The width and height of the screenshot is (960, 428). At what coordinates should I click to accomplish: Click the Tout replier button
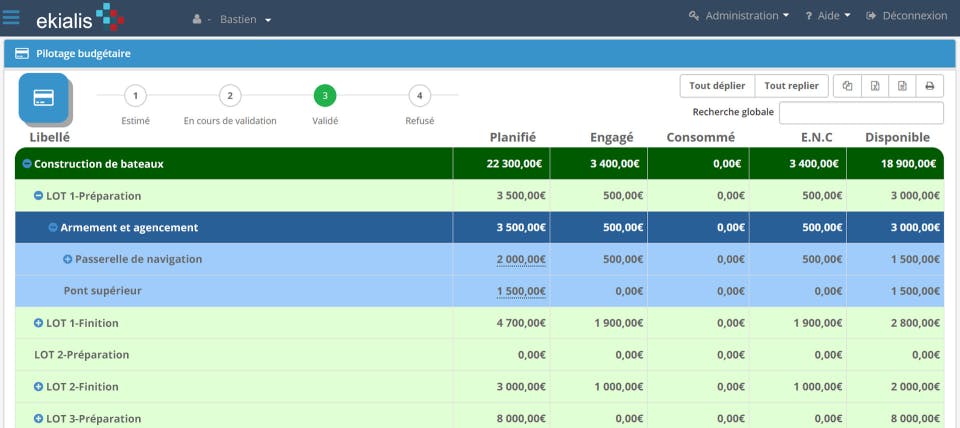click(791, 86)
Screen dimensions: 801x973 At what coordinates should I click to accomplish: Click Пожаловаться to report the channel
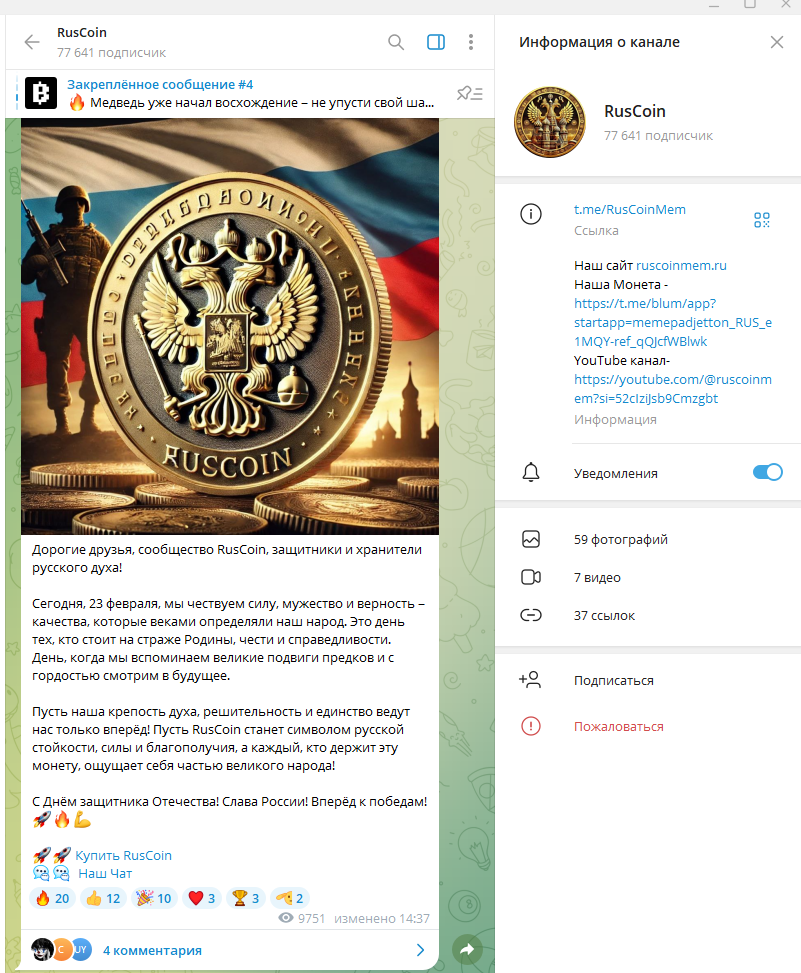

...

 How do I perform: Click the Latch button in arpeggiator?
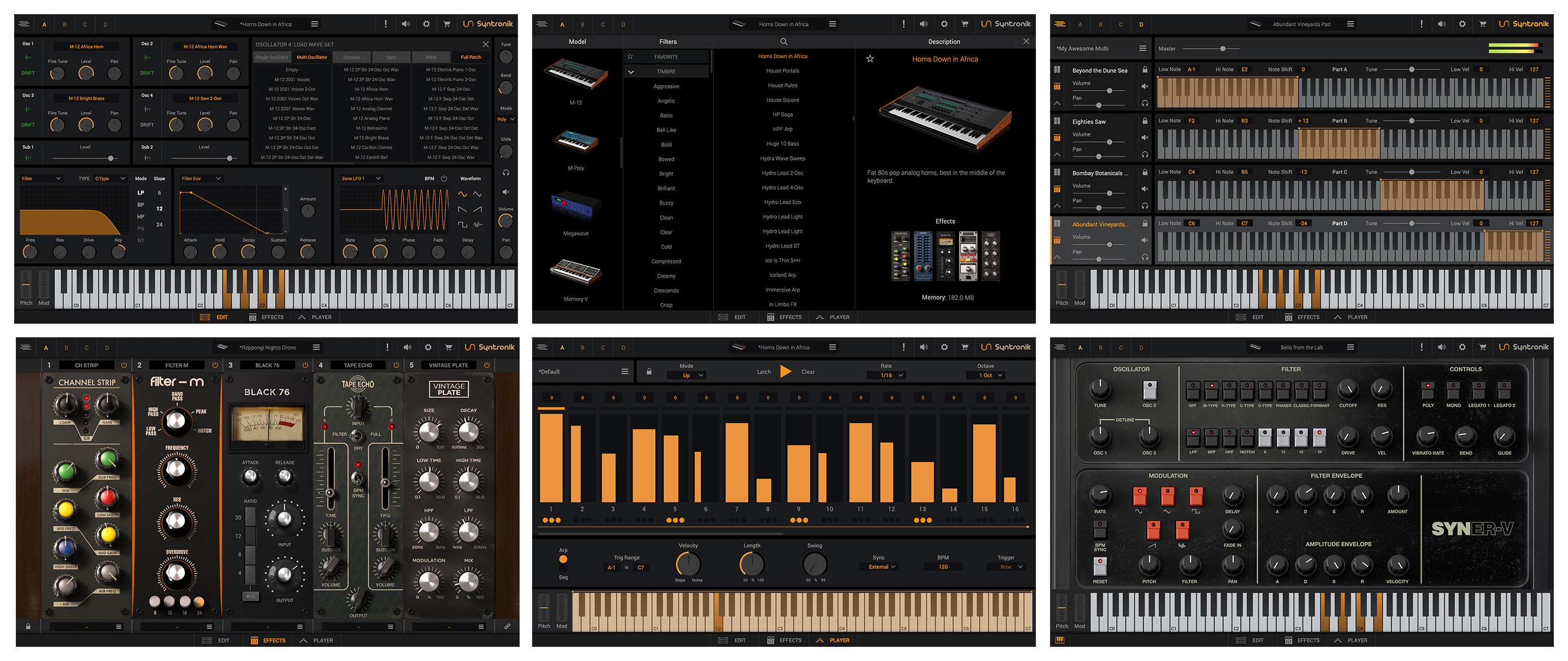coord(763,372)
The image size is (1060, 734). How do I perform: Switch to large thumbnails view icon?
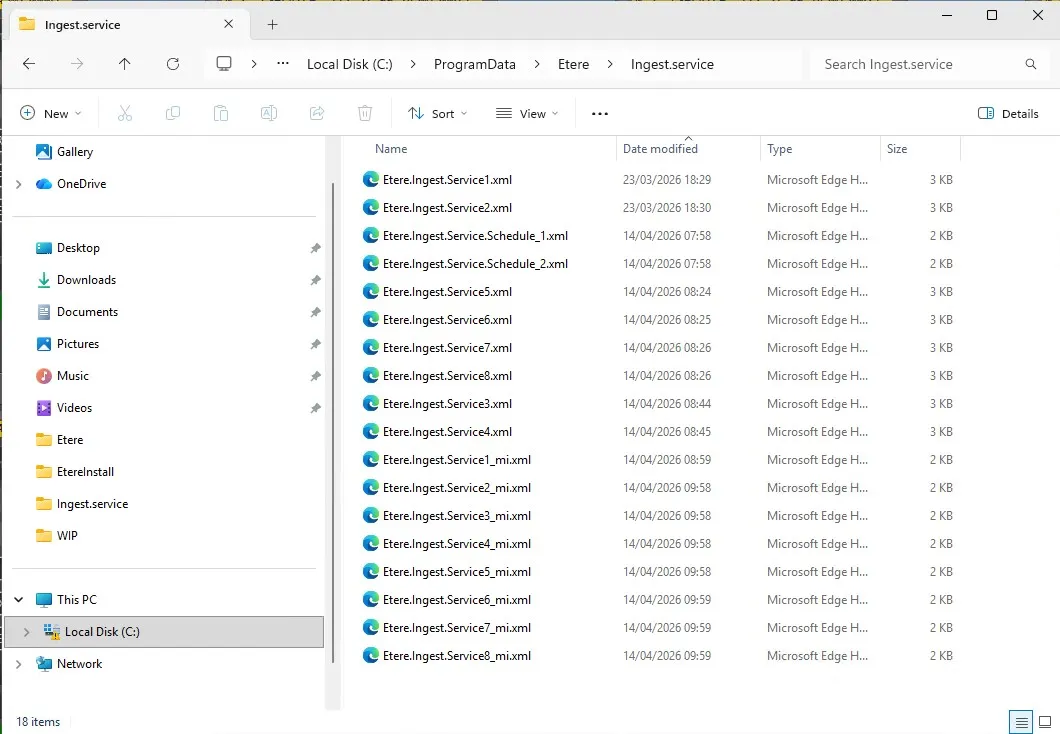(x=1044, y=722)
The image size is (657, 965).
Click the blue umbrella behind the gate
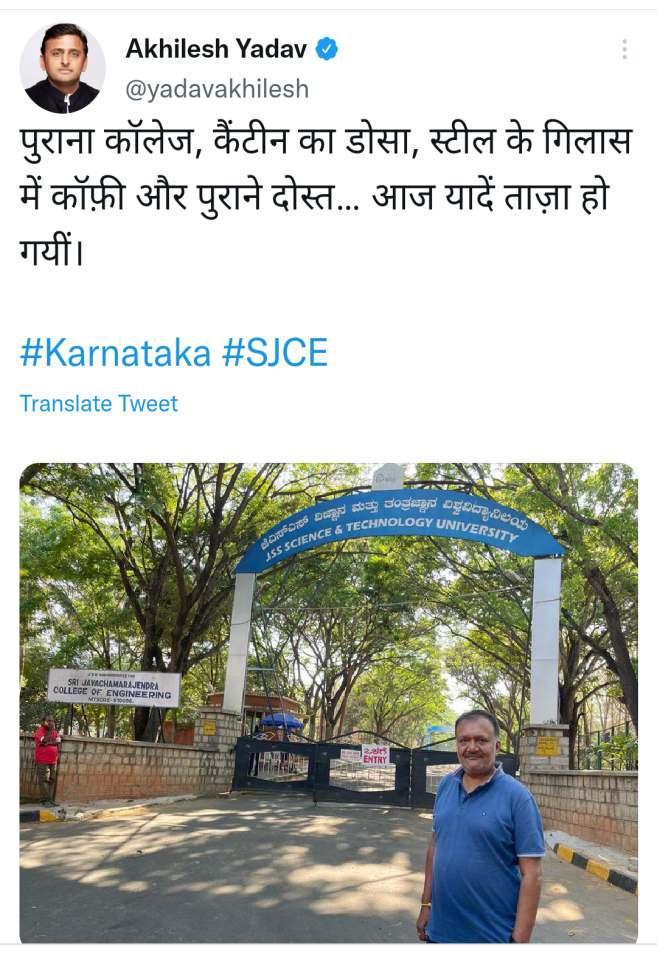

* * *

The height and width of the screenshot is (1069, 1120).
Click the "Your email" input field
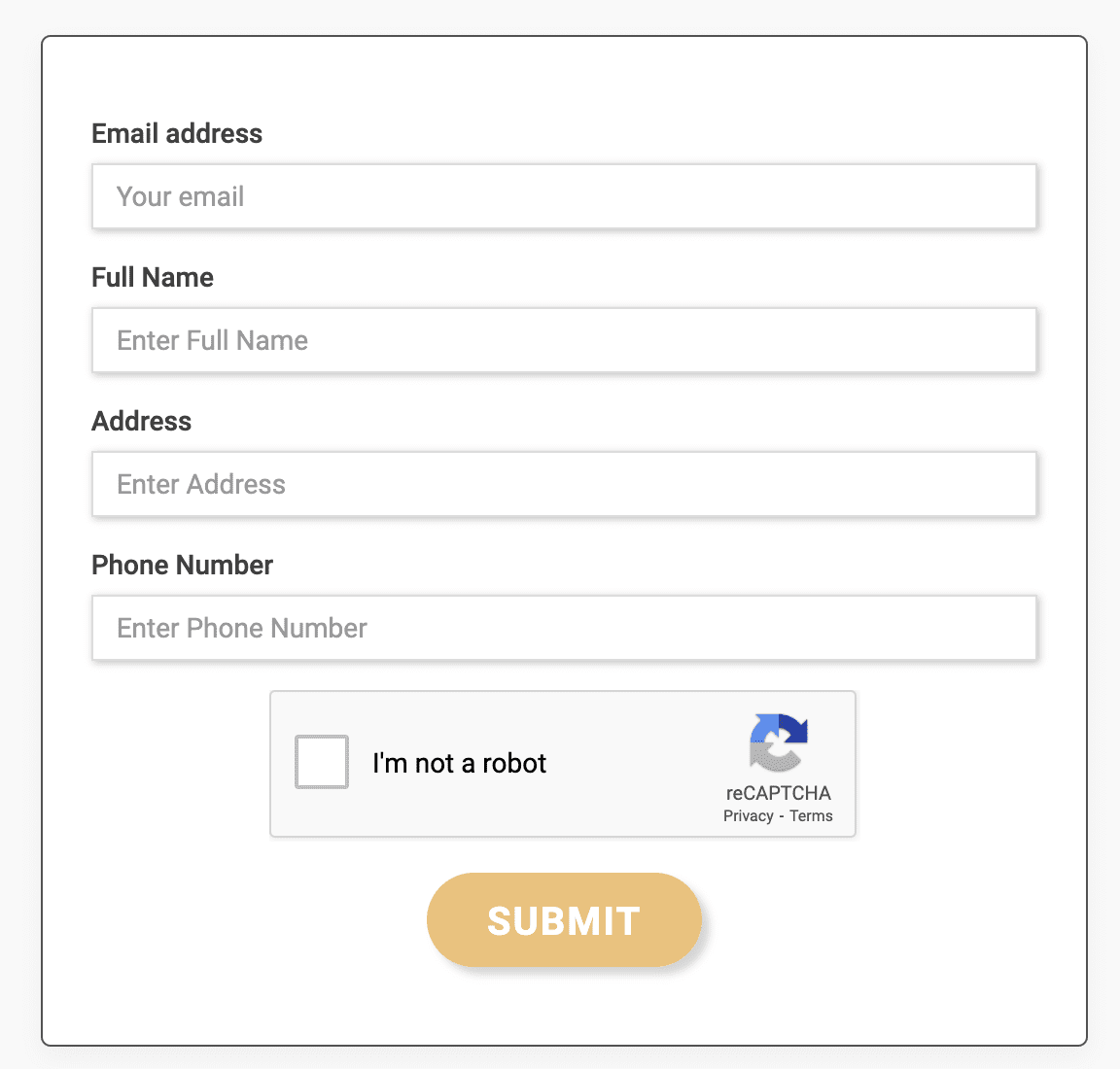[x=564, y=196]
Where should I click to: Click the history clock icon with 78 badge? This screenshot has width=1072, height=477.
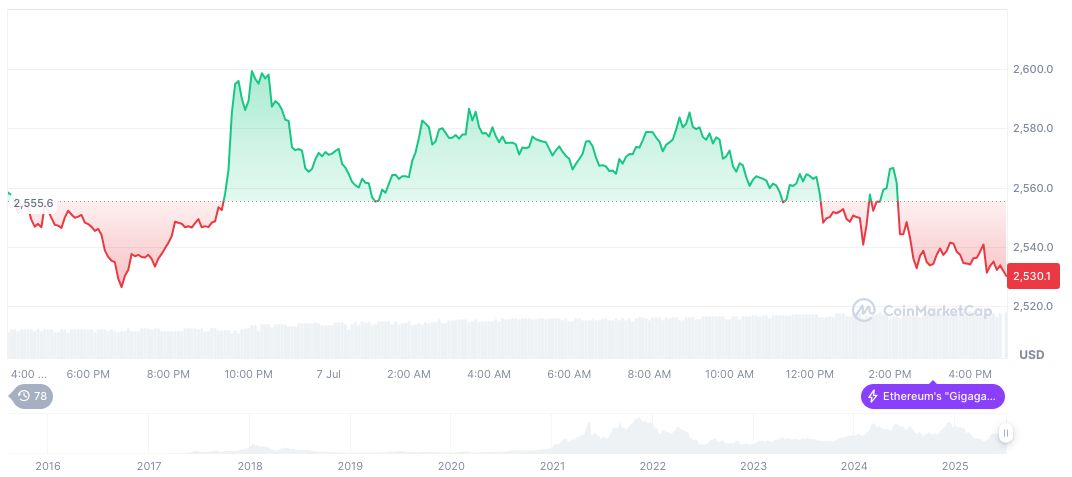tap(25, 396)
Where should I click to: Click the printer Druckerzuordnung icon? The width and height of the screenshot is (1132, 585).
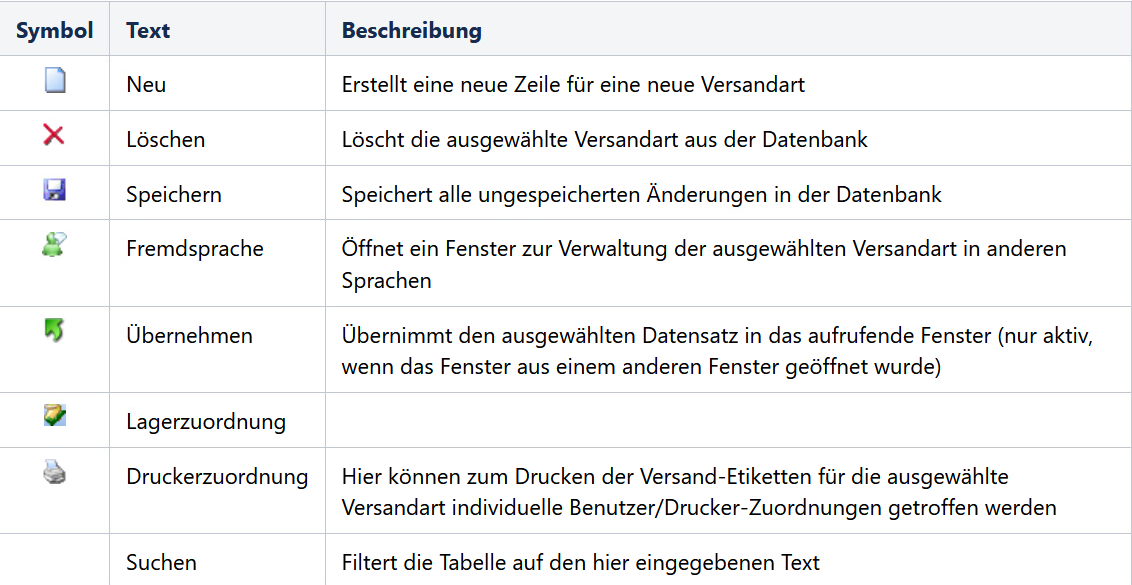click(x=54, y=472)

■ **Exercise directions**
Output the lines beginning at the one that contains "Where should I click to: Click the printer" and ending after the one that contains "click(x=54, y=472)" as a JSON list of strings, one string per line. Omit blank lines and the pictures.

■ **Expected output**
[
  "Where should I click to: Click the printer Druckerzuordnung icon? The width and height of the screenshot is (1132, 585).",
  "click(x=54, y=472)"
]